■ PROVIDED DATA:
* * *

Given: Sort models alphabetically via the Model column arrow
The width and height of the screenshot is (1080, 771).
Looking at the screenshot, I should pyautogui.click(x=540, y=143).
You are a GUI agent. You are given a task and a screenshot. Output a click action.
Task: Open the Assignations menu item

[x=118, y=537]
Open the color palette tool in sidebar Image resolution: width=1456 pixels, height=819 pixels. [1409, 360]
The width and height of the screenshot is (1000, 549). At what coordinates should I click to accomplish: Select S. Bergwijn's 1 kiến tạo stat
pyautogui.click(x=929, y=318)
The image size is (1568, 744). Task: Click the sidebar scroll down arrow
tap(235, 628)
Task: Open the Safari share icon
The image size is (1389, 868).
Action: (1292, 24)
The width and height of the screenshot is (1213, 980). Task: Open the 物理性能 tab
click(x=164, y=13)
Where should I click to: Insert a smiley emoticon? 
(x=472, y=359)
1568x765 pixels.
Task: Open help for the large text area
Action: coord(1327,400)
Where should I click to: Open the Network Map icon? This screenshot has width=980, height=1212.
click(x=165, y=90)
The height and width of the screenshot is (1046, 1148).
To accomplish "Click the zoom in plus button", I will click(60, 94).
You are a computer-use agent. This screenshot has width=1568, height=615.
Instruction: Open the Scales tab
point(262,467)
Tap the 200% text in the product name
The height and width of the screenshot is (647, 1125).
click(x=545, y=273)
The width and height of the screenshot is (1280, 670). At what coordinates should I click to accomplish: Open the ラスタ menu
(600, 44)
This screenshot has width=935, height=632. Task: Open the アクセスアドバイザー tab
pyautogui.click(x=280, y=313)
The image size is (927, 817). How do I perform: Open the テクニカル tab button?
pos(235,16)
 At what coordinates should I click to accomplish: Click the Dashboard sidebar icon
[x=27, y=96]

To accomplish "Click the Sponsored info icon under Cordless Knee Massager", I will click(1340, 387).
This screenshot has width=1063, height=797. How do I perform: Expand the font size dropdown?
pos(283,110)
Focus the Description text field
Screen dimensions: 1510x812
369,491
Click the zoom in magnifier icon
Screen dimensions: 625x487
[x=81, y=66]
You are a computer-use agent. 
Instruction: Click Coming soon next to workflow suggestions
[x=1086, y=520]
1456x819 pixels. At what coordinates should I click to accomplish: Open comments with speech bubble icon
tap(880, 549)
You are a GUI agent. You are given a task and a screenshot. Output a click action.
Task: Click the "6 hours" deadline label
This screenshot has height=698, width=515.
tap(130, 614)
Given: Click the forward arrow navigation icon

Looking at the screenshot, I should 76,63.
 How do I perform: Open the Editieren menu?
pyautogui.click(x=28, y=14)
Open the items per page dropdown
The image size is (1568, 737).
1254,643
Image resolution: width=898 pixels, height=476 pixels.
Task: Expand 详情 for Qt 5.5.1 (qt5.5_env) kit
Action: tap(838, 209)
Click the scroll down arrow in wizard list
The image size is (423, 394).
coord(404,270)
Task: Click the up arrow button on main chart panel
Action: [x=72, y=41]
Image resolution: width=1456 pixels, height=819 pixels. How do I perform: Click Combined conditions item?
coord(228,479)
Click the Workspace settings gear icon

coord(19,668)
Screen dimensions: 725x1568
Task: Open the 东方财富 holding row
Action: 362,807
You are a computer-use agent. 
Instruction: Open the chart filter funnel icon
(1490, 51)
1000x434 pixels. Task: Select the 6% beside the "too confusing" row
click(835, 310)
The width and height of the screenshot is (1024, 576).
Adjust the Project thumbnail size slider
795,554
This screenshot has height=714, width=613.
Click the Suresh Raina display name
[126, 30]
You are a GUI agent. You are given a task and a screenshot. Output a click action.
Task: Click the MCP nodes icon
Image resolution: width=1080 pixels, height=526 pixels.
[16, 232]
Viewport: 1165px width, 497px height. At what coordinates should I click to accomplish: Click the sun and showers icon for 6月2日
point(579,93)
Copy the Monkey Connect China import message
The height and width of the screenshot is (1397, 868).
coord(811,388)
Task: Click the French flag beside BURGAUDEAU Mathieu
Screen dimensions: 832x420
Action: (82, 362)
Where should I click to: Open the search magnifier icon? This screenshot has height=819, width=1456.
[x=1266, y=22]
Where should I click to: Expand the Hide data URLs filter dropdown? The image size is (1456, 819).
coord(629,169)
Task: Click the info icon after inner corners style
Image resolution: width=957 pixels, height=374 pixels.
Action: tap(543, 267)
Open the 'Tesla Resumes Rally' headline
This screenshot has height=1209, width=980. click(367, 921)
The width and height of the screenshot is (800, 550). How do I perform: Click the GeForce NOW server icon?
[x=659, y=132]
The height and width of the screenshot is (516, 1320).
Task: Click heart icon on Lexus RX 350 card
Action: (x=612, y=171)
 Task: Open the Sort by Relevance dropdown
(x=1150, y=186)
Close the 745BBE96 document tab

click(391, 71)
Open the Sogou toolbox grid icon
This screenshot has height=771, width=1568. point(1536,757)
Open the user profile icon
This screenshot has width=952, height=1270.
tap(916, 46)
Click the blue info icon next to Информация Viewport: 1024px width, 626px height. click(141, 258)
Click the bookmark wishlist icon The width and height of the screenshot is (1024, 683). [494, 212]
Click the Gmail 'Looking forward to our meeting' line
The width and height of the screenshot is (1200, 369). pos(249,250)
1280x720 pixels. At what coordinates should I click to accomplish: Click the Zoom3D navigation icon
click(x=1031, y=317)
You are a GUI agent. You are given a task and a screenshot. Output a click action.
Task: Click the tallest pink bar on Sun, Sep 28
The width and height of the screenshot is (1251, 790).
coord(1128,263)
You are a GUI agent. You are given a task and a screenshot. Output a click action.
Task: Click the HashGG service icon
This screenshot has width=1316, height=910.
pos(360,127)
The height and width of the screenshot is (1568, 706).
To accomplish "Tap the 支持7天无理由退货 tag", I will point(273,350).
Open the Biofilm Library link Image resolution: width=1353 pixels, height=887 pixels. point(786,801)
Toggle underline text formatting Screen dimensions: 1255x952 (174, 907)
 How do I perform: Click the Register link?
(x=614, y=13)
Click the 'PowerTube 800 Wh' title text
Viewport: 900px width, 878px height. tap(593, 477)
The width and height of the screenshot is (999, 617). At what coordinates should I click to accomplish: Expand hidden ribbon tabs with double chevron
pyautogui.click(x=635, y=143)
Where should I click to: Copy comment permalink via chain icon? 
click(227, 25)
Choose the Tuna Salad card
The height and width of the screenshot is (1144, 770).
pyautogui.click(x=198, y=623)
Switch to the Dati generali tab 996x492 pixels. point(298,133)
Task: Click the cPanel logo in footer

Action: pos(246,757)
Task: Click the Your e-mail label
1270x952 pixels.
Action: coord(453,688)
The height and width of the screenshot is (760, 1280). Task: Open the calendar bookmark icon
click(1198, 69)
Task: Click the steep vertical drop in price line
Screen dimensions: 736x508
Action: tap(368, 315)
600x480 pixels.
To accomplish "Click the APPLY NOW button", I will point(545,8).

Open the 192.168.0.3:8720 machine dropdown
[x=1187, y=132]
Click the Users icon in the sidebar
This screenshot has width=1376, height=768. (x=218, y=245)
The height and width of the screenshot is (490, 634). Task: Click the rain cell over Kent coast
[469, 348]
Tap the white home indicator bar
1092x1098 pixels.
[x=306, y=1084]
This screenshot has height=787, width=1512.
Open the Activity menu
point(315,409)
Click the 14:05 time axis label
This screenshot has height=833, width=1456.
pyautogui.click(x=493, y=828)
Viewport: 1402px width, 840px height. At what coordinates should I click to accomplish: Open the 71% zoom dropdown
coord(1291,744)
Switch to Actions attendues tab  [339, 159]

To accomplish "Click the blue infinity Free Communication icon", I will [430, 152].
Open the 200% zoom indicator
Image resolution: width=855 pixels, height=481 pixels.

* * *

■ GOAL: Turn everything from the start of the rows down to the line containing "click(x=165, y=90)" into a numbered list, omitting blank lines.

■ REPLY:
1. Given: Sort models alphabetically via the Model column arrow
2. The width and height of the screenshot is (1080, 771).
3. Looking at the screenshot, I should pyautogui.click(x=540, y=143).
4. You are a GUI agent. You are given a task and a screenshot. Output a click action.
5. Task: Open the Assignations menu item
6. [x=118, y=537]
7. Open the color palette tool in sidebar Image resolution: width=1456 pixels, height=819 pixels. [1409, 360]
8. The width and height of the screenshot is (1000, 549). At what coordinates should I click to accomplish: Select S. Bergwijn's 1 kiến tạo stat
9. pyautogui.click(x=929, y=318)
10. The image size is (1568, 744). Task: Click the sidebar scroll down arrow
11. tap(235, 628)
12. Task: Open the Safari share icon
13. The image size is (1389, 868).
14. Action: (1292, 24)
15. The width and height of the screenshot is (1213, 980). Task: Open the 物理性能 tab
16. click(x=164, y=13)
17. Where should I click to: Insert a smiley emoticon? 
18. (x=472, y=359)
19. 1568x765 pixels.
20. Task: Open help for the large text area
21. Action: coord(1327,400)
22. Where should I click to: Open the Network Map icon? This screenshot has width=980, height=1212.
23. click(x=165, y=90)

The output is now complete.